A proposta de número 4497/2024, prorroga o prazo atualmente previsto na Lei 13.178/15, que se encerraria em 2030. Com o novo texto, o período passará a contar por 15 anos a partir da publicação da futura lei. Ou seja, caso ocorra em 2025, estenderá o prazo até 2040.

Esse prazo poderá ser suspenso enquanto o processo estiver em tramitação no cartório ou no Congresso Nacional, ou ainda em situações de impedimento jurídico ou incapacidade civil do interessado.

O projeto também define procedimentos específicos para a regularização de imóveis com área superior a 2,5 mil hectares, que dependerão de apreciação do Congresso Nacional. Caso o Parlamento não se manifeste em até dois anos, a ratificação poderá ocorrer de forma tácita.

Na matéria, a relatora deputada Chris Tonietto (PL-RJ) ainda recomendou a aprovação do texto vindo do Senado sem alterações. Segundo ela, a proposta encerra controvérsias históricas sobre o tema e tem maior segurança jurídica.

O que muda?

O texto aprovado determina que a comprovação da função social seja feita por meio do Certificado de Cadastro de Imóvel Rural (CCIR), emitido pelo Incra. Após a conclusão do procedimento no cartório, a União terá cinco anos para declarar a área de interesse social para fins de reforma agrária, sem indenização da terra nua, desde que comprove o descumprimento da função social. Caso o estado tenha titulado indevidamente terra da União, caberá a ele indenizar o comprador.

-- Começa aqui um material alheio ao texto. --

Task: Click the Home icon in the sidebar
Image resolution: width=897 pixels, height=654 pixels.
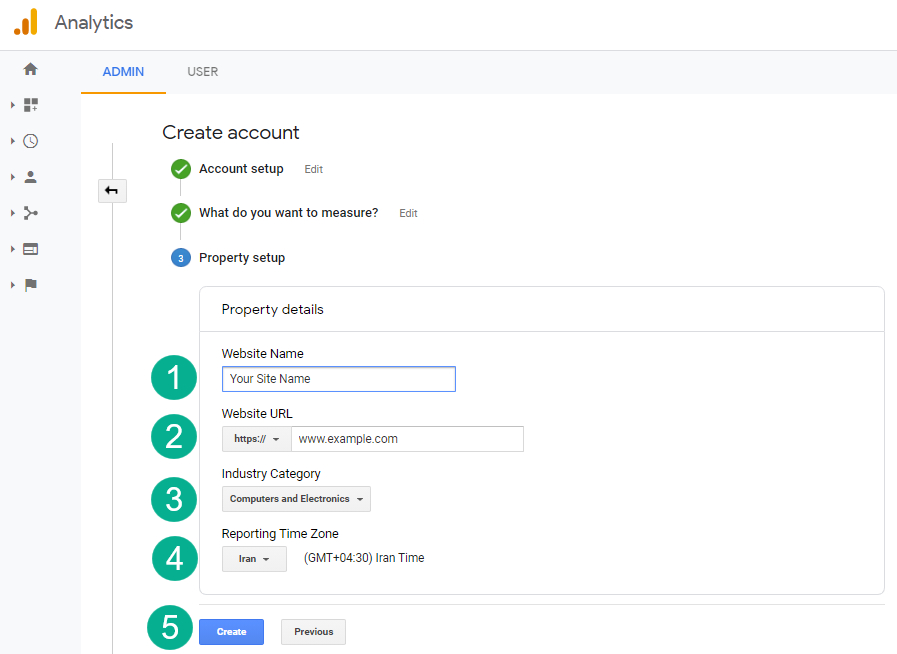Action: 30,69
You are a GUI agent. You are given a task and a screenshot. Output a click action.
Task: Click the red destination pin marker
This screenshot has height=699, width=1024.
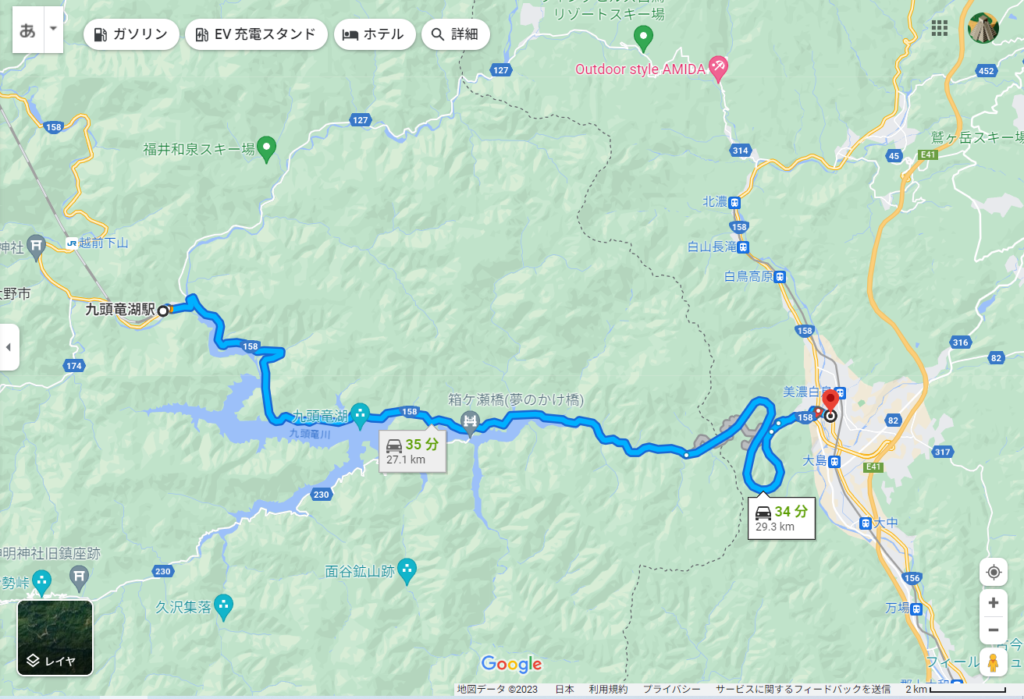tap(830, 400)
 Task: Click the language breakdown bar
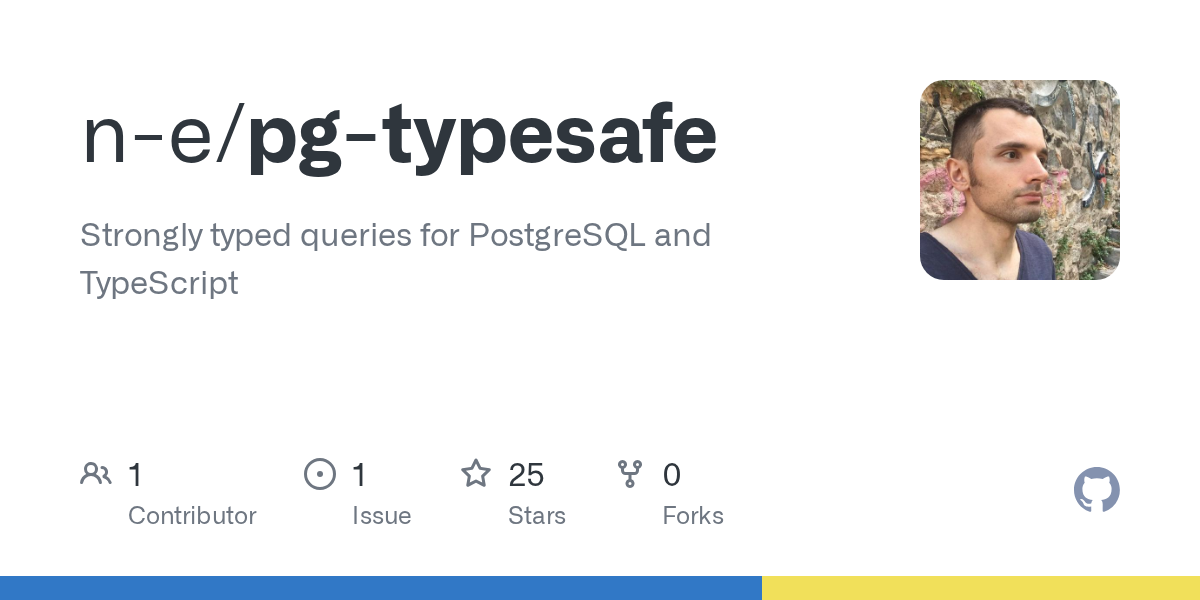click(x=600, y=588)
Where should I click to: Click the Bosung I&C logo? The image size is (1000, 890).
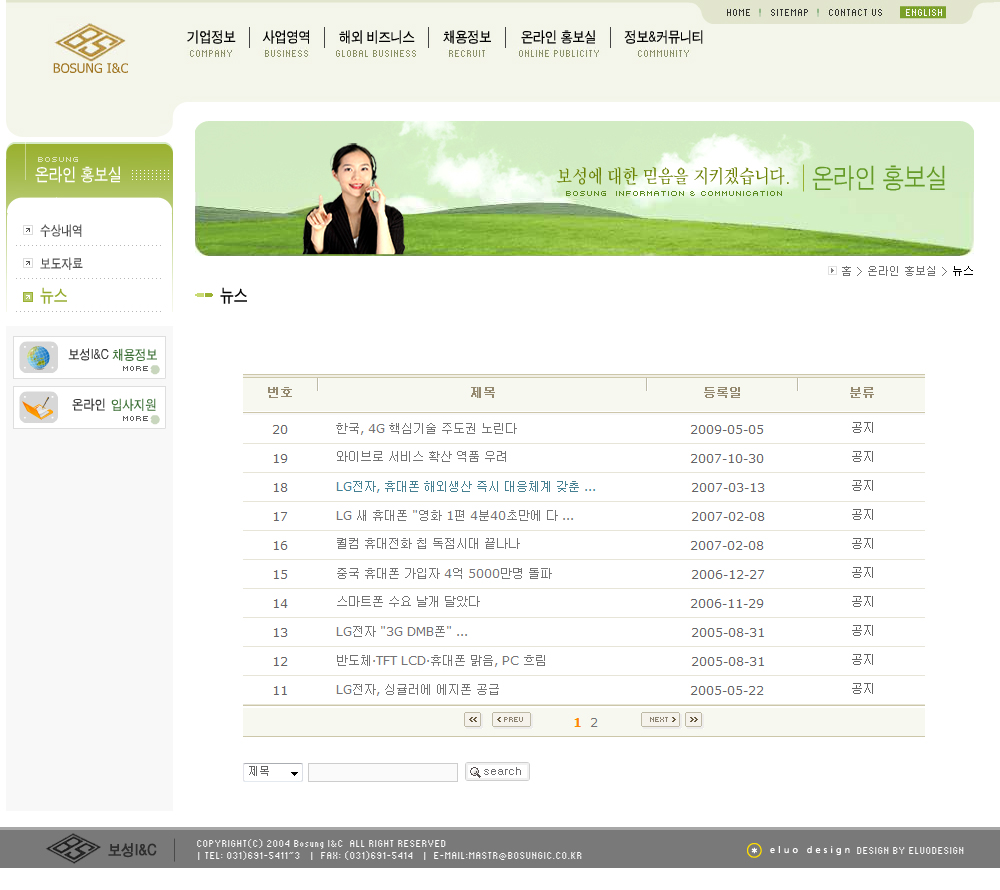pos(90,49)
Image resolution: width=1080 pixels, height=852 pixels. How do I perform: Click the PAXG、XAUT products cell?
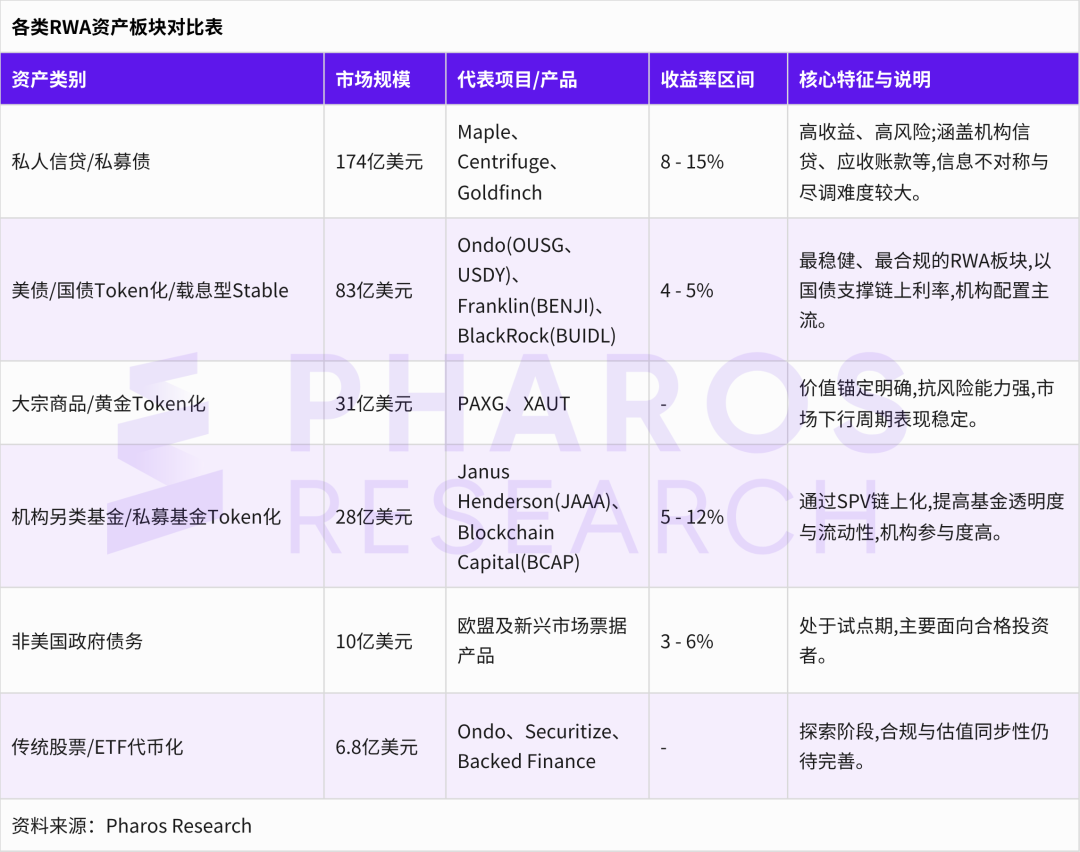coord(513,404)
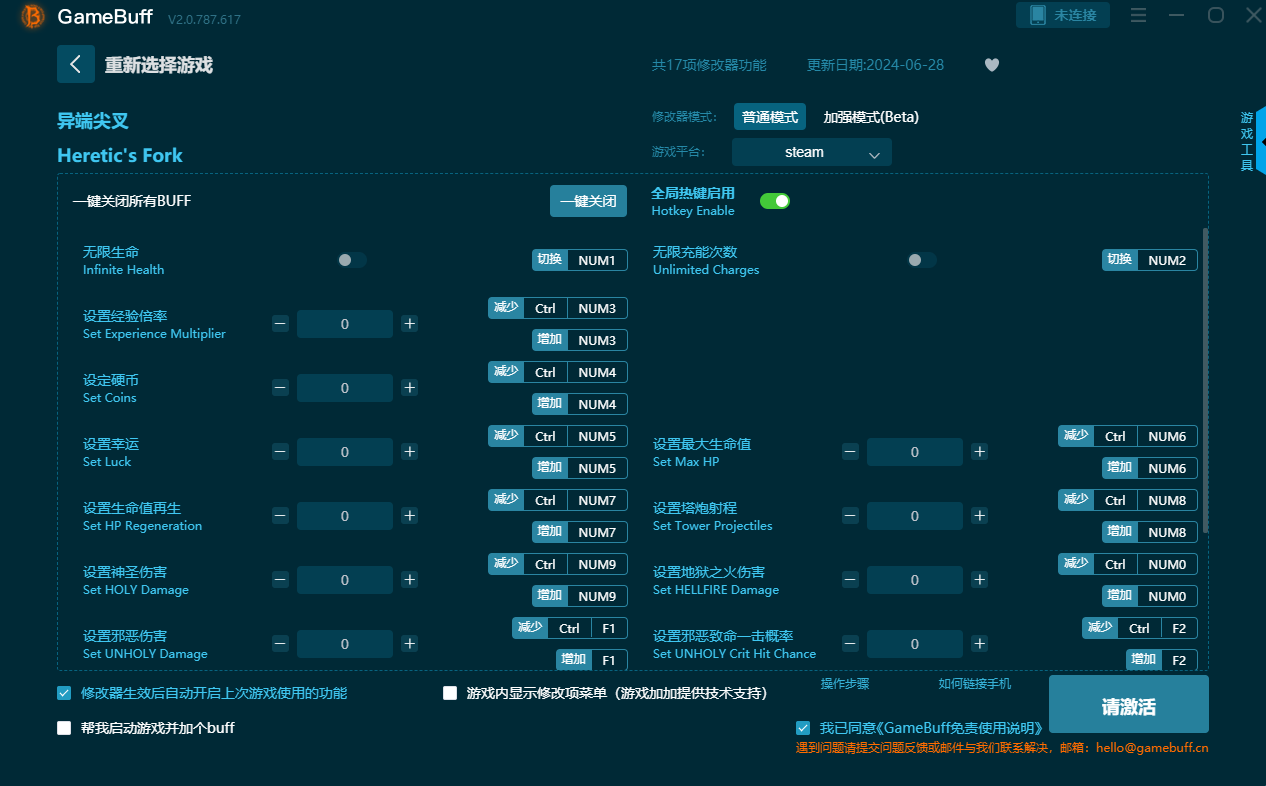Increase Set Coins using the plus stepper
This screenshot has height=786, width=1266.
click(x=409, y=388)
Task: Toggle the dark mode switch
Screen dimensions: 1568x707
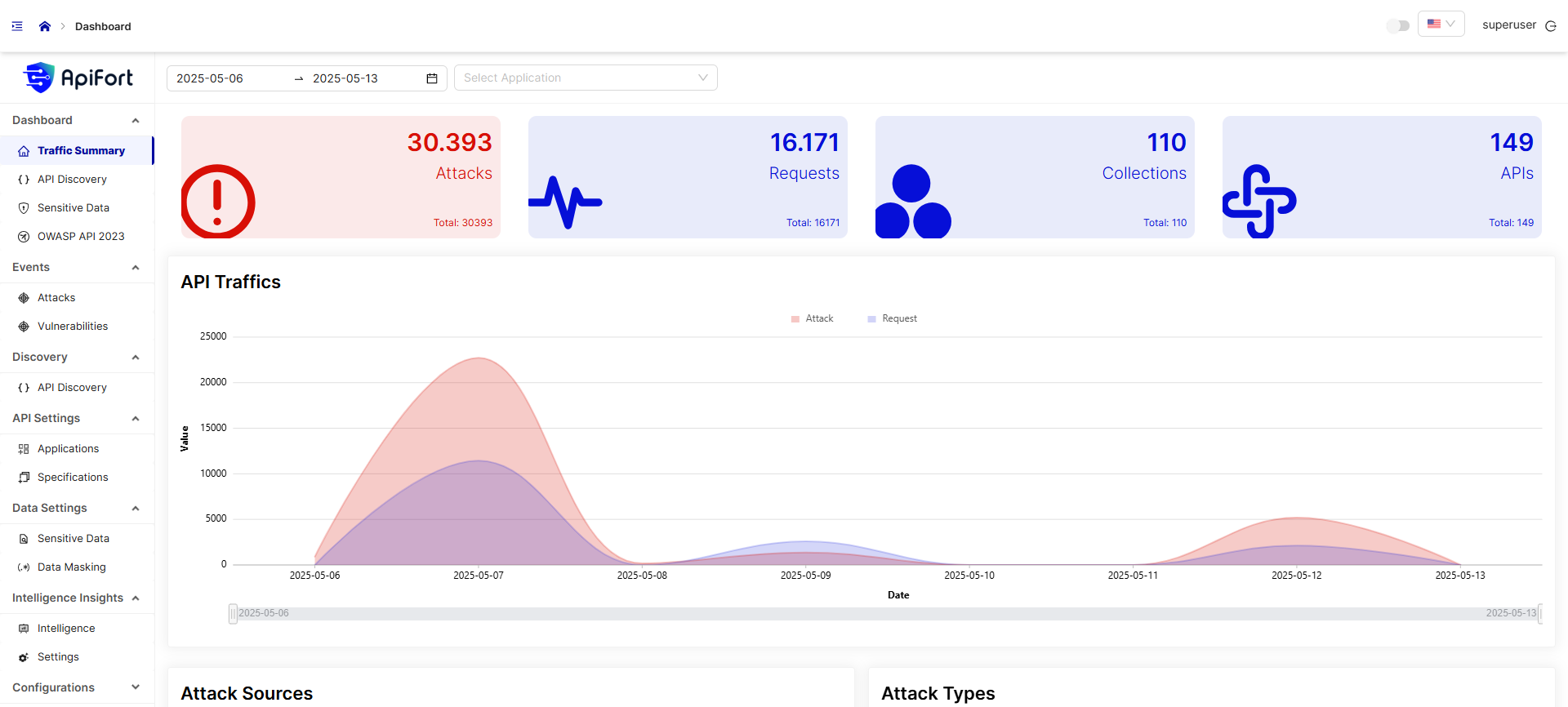Action: pyautogui.click(x=1398, y=26)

A proposta também mantém válidas as ratificações já averbadas com base em regras anteriores e permite que processos em andamento sejam concluídos segundo as novas normas. Para imóveis com até quatro módulos fiscais, o texto flexibiliza exigências de georreferenciamento e prevê dispensas em casos como sucessão hereditária, partilha, doações e garantias judiciais.

Com a aprovação, o Congresso busca destravar processos fundiários históricos em áreas de fronteira, ao mesmo tempo em que reacende o debate sobre a proteção do patrimônio público, a função social da terra e a segurança jurídica no campo.

Relembre a história:

O impasse jurídico envolvendo terras em faixas de fronteira tem origem no século XIX, quando o Império brasileiro buscava impedir a ocupação estrangeira dessas áreas. Com a criação de uma faixa de fronteira — hoje fixada em 150 quilômetros —, as terras passaram a ser consideradas da União, exigindo autorização federal para sua venda. No entanto, ao longo dos anos essas áreas foram vendidas por estados, sem a autorização federal.